In primis, le aziende statunitense impegnate nell’estrazione dello “shale oil” non potranno calare la produzione in quanto altamente indebitate, anzi approfitteranno del rialzo delle quotazioni per pompare maggiore petrolio e tentare di rimborsare gli elevati debiti che affliggono il sistema. Oltre cento aziende estrattive americane sono già fallite dall’inizio del calo del greggio dall’estate del 2014 e si stima che il settore si trovi solo a metà della completa carneficina. Non c’è infatti alcun prezzo obiettivo che possa salvare la stragrande maggioranza di queste società che hanno utilizzato così massicciamente la leva finanziaria.

Questo è uno dei principali motivi per il quale si parla più di un congelamento che di un vero e proprio taglio della produzione.

 

Cosa dobbiamo aspettarci

Anche all’interno dell’OPEC le posizioni non sono del tutto condivise. Paesi come Libia, Nigeria ed Iran non diminuiranno la produzione, in quanto necessitano di massimizzare le loro entrate sia per ragioni politiche che fiscali. Il Paese più disponibile ad un maggior sacrificio sembra proprio l’Arabia Saudita, costretta ad un ragionevole compromesso dal boomerang della crisi economica interna, da lei stessa indotta facendo calare drasticamente il prezzo del greggio.
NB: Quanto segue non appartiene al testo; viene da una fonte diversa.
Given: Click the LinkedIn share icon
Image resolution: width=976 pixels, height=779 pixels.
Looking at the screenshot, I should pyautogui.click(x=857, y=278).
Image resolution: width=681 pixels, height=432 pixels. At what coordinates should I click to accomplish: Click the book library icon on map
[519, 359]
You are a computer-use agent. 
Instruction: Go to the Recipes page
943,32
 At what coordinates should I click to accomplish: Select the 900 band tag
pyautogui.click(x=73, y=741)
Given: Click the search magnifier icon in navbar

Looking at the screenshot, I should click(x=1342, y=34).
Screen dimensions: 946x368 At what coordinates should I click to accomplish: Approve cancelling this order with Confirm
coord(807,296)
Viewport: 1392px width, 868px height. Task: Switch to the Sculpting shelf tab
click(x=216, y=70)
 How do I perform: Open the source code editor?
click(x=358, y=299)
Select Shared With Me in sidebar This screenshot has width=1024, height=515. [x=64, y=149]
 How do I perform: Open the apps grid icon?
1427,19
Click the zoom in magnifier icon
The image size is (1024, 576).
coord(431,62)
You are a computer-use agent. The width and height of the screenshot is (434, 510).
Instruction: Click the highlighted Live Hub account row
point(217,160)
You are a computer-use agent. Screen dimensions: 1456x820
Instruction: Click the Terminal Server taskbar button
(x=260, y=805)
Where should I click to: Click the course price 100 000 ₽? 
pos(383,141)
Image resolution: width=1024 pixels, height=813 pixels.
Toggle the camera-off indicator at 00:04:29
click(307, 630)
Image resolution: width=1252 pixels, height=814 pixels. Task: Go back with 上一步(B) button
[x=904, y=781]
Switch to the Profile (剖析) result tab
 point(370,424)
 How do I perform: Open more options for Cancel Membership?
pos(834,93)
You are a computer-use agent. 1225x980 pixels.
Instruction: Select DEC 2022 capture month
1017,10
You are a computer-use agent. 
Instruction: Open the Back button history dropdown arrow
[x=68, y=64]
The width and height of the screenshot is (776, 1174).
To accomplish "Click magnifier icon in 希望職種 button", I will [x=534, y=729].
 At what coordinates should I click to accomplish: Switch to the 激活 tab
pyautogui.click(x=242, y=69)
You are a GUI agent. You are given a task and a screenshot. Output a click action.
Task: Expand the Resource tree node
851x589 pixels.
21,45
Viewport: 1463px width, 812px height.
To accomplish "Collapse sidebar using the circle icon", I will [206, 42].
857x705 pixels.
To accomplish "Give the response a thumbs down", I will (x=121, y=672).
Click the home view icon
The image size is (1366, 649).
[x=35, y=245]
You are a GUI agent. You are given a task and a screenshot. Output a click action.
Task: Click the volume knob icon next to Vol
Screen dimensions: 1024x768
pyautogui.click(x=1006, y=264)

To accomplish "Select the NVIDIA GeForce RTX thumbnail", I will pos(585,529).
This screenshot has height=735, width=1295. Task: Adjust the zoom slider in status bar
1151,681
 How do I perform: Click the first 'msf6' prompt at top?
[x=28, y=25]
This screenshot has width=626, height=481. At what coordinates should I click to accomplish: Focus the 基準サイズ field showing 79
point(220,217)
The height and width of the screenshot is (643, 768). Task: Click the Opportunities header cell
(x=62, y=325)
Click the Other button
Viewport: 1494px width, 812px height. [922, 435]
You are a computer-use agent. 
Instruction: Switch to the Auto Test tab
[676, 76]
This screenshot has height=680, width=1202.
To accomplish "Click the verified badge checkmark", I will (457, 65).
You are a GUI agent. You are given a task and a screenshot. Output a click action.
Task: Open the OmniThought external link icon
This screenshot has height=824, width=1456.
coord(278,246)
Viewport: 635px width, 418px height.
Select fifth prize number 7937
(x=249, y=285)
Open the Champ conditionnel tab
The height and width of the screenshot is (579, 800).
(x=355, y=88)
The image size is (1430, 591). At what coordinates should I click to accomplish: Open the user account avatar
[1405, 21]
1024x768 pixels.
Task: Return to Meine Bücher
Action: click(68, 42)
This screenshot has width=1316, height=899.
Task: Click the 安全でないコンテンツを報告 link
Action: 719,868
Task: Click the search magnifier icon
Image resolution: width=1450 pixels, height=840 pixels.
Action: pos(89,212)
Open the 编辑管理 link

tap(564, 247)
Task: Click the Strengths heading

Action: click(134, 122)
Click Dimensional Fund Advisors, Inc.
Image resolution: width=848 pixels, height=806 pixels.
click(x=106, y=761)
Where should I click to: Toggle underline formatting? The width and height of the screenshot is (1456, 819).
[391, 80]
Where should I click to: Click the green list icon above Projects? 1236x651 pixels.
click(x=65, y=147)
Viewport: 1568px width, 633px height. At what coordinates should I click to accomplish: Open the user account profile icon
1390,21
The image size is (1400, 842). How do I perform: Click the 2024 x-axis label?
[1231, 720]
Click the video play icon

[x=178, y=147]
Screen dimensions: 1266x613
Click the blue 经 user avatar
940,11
Inoltre, la storia del cartello dimostra che gli accordi sulle quote produttive raramente vengono rispettati.

Al di fuori dell’OPEC, la Russia è sembrata, almeno inizialmente, più conciliante mentre la Cina potrebbe contribuire in modo significativo producendo solo quello che verrà consumato o stoccato e riducendo significativamente la quota di export.

 

COMMENTO

Il settore dell’energia continuerà a rimanere molto volatile, in virtù delle consistenti oscillazioni della materia prima. Il primo test sarà la barriera psicologica dei 50 dollari al barile per la quotazione del greggio americano, un livello di prezzo che non risolverà i problemi del settore ma potrebbe far entrare nuovi investitori almeno in un’ottica speculativa di breve periodo.

L’analisi fondamentale rimane, al contrario, più attendista e tende a considerare questo rimbalzo come effimero, in scia ad una domanda in crescita decrescente e ad un’offerta che è ancora eccessiva.

Il primo accordo in otto anni per stabilizzare per lo meno la produzione giornaliera di greggio è un buon viatico, ma potrebbe non bastare a sostenere a lungo le quotazioni.